* **Your task**: Your answer should consist only of the lines below from the one with "1083x310 pixels." through the one with "Like Lyn's tweet", copied exactly.

* **Records for this task**:
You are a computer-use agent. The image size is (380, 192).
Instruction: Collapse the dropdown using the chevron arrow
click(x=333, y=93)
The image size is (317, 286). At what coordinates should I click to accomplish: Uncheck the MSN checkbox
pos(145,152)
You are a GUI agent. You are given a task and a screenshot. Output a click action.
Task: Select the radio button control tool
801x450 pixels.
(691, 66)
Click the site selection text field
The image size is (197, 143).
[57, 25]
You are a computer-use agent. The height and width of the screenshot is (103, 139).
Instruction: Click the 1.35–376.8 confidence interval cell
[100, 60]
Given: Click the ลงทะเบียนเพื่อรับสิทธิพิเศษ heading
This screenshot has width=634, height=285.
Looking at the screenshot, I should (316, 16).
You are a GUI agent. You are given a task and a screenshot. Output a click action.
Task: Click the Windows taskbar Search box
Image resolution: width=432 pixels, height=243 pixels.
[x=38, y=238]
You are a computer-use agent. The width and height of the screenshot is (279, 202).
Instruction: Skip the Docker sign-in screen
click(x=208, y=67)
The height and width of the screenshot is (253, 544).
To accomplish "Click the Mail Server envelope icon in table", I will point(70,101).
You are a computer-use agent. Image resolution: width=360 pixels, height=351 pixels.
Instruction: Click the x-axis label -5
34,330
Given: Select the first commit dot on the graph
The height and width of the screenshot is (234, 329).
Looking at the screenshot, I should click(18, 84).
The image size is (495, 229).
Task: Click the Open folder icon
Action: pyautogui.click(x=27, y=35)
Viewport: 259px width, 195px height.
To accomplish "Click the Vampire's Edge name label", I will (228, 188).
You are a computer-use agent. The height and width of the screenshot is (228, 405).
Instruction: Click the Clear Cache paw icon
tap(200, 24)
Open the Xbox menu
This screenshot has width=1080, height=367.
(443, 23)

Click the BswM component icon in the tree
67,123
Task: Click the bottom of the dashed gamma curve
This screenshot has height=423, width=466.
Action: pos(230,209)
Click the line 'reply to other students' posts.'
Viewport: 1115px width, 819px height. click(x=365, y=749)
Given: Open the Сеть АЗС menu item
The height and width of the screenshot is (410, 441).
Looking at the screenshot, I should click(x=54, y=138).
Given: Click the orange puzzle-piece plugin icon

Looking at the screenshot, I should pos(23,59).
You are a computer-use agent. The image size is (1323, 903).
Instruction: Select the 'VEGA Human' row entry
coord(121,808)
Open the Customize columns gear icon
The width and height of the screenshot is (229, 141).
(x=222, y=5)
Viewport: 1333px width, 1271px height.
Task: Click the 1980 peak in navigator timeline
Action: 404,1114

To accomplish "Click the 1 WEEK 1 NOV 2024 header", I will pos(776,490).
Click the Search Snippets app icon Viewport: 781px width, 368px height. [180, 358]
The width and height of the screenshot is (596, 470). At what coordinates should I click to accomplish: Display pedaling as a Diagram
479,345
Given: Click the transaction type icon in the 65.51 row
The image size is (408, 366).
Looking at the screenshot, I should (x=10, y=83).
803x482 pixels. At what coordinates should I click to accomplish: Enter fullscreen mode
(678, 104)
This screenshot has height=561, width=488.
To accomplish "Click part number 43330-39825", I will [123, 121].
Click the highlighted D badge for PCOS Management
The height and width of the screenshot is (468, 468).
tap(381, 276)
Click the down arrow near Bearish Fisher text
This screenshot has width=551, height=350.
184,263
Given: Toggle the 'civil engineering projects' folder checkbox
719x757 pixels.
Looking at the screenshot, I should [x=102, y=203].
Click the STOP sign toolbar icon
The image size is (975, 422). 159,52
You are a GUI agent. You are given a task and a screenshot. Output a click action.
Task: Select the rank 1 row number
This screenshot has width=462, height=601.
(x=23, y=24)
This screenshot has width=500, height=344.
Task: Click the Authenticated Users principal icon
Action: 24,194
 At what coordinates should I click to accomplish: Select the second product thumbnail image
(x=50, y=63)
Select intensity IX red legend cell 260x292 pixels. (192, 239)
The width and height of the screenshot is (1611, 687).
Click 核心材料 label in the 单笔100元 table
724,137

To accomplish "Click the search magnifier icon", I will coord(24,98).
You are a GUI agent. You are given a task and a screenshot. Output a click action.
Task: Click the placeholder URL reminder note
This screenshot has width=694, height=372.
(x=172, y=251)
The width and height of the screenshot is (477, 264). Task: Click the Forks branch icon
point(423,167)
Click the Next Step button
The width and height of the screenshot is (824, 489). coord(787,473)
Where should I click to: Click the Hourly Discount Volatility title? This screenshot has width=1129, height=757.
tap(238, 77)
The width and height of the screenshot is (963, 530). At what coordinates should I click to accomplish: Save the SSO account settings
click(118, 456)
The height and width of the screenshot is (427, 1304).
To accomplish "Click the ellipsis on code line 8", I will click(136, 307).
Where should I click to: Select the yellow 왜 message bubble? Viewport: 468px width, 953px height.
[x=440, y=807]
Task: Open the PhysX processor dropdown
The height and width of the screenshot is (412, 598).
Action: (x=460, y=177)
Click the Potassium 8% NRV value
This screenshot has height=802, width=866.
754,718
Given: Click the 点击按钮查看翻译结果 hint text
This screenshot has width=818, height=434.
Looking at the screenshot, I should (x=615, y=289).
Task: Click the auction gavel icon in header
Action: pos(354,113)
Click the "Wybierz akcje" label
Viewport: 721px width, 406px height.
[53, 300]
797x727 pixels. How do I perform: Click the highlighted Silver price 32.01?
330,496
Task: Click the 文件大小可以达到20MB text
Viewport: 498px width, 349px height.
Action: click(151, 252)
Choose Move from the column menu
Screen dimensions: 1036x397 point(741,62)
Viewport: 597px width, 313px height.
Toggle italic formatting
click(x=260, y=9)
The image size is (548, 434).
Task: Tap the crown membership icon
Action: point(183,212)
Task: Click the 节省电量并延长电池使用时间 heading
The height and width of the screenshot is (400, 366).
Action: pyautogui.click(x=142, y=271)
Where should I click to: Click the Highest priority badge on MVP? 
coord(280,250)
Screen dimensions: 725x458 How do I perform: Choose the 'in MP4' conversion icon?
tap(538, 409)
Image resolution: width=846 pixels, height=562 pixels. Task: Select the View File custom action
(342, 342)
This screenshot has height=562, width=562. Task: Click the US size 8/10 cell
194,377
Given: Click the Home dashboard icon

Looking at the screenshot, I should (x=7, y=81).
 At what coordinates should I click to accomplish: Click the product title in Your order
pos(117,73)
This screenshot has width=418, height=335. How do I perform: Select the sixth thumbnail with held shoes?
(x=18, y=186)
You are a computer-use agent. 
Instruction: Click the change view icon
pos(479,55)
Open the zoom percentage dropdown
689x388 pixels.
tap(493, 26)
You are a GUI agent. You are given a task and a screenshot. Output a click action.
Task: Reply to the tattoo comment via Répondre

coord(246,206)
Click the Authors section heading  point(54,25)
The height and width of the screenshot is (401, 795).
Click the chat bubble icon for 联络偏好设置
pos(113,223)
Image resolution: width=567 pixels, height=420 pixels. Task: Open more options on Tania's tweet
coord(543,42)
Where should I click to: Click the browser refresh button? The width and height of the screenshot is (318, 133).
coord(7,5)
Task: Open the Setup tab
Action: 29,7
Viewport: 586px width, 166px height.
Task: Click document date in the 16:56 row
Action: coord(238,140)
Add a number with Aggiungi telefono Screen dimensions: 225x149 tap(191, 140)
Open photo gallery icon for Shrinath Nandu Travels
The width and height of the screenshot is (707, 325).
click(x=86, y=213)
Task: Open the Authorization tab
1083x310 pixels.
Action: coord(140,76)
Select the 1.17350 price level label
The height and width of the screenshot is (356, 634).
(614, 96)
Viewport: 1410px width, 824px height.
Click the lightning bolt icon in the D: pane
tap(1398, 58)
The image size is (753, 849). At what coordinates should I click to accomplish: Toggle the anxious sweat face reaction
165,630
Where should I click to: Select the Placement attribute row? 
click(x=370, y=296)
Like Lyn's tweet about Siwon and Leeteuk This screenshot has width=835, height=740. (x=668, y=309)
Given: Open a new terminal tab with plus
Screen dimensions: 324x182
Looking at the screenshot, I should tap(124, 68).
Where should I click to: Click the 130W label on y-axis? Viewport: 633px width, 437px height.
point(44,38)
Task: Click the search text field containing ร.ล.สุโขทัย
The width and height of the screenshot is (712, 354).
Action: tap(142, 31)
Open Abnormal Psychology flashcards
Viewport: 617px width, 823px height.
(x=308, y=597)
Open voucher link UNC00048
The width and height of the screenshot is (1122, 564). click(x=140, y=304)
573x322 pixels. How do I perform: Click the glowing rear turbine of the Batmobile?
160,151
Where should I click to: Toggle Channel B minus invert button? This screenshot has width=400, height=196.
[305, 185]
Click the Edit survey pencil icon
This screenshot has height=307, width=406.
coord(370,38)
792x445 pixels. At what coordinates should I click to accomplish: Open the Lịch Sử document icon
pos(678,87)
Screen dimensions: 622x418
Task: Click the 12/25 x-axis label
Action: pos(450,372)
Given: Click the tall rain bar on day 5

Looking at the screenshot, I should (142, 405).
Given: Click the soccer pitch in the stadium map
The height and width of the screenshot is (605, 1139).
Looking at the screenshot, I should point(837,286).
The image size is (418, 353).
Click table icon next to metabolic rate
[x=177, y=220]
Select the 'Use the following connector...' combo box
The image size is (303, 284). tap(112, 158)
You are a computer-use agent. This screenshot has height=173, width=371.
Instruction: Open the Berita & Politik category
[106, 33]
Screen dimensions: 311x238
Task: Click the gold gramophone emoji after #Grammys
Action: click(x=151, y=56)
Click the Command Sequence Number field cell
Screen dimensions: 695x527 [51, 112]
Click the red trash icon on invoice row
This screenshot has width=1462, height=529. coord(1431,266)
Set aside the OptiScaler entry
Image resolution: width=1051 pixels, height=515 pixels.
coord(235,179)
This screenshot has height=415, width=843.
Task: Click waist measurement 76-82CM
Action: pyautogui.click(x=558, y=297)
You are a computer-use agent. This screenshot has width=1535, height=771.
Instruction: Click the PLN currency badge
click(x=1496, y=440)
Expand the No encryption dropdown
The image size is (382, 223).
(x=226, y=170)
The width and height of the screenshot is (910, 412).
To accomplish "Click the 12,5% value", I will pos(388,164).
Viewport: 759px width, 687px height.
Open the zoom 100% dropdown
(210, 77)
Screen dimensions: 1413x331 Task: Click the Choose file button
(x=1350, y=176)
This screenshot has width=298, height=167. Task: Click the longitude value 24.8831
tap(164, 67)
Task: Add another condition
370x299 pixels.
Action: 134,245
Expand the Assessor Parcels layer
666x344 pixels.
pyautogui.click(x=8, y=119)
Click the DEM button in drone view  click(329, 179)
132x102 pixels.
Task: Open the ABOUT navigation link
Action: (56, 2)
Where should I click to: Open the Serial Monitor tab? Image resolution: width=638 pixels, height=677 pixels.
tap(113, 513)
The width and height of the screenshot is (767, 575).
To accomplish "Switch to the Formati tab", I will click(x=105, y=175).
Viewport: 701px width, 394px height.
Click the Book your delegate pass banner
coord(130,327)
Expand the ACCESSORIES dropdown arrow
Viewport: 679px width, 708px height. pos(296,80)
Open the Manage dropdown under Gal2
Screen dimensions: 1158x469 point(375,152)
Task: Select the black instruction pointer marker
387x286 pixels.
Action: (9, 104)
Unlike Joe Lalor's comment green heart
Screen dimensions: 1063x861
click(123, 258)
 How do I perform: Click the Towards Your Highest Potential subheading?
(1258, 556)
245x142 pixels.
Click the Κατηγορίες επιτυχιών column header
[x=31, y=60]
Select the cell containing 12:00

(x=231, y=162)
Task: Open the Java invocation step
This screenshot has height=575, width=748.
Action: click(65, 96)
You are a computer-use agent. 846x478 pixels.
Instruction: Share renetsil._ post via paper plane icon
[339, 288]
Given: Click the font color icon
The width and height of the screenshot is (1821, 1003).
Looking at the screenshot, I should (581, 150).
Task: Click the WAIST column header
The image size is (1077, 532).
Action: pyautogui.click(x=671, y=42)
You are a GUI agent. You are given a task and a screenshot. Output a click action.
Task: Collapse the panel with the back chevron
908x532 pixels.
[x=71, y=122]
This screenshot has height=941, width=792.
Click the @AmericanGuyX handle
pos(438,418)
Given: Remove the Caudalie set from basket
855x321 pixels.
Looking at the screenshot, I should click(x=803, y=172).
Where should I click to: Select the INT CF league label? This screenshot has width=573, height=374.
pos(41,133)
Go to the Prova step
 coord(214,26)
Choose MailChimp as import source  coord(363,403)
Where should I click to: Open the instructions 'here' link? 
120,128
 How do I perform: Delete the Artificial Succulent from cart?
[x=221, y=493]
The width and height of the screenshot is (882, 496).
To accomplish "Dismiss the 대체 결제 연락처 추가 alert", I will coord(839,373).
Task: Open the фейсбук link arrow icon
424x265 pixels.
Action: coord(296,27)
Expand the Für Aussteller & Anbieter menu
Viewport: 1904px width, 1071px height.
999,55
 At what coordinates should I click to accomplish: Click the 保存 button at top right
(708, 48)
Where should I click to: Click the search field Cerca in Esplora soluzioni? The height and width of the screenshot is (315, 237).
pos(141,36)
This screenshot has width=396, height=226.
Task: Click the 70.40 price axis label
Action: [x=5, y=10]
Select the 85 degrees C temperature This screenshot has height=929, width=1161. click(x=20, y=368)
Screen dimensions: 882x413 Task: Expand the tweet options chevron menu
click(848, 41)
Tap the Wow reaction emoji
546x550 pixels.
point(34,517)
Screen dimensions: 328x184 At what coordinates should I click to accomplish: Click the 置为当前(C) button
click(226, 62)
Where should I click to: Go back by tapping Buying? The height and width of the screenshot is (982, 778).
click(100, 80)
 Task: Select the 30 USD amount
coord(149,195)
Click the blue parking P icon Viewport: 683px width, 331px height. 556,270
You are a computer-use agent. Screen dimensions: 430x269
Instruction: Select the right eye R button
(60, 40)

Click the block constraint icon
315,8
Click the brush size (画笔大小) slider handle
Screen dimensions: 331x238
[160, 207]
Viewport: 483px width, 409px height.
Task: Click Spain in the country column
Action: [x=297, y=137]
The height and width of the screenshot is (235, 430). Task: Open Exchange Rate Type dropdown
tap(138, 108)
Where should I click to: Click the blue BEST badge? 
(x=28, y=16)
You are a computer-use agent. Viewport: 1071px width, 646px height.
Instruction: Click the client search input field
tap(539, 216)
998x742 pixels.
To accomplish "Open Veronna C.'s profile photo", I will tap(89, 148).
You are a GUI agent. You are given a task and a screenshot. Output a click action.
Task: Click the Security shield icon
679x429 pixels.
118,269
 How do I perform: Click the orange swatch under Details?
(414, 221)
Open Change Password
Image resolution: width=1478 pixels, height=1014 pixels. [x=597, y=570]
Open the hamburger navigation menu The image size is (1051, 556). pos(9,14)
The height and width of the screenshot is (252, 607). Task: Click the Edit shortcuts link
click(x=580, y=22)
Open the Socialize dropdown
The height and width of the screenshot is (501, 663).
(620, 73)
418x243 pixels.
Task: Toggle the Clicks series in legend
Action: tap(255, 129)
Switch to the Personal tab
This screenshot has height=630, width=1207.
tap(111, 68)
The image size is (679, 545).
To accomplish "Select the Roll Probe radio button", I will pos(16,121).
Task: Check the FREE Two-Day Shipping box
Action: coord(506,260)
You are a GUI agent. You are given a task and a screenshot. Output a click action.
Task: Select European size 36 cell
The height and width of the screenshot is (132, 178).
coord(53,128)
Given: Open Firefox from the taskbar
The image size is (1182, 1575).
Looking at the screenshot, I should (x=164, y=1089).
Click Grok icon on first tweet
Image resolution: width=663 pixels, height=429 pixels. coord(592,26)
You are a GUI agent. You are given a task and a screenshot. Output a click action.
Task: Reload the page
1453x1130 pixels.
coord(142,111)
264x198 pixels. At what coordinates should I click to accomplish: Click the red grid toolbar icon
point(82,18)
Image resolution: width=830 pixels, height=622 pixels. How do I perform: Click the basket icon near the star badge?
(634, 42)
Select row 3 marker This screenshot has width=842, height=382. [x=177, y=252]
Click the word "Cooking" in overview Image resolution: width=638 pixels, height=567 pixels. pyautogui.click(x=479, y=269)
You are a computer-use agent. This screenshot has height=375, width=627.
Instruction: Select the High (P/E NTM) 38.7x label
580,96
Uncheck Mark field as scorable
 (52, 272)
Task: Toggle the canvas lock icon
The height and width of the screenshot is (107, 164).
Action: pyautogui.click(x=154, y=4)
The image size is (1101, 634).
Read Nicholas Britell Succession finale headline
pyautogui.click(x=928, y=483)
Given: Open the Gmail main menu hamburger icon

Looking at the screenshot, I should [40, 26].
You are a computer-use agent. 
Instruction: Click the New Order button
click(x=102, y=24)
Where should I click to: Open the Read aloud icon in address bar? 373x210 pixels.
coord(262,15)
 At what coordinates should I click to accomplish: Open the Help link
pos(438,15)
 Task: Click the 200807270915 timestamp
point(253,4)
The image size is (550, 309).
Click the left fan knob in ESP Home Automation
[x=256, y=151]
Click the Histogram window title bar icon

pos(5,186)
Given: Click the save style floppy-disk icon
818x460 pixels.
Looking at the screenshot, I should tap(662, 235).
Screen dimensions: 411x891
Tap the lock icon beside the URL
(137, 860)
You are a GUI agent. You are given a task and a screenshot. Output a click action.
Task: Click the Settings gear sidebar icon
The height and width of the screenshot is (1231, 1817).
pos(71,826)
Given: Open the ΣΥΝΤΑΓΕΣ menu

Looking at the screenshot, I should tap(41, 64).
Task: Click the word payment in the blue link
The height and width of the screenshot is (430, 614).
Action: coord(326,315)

* **Response area**:
1083x310 pixels.
Action: coord(140,76)
Select the 1.17350 price level label
The height and width of the screenshot is (356, 634).
(614, 96)
Viewport: 1410px width, 824px height.
Click the lightning bolt icon in the D: pane
tap(1398, 58)
The image size is (753, 849). At what coordinates should I click to accomplish: Toggle the anxious sweat face reaction
165,630
Where should I click to: Select the Placement attribute row? 
click(x=370, y=296)
Like Lyn's tweet about Siwon and Leeteuk This screenshot has width=835, height=740. (x=668, y=309)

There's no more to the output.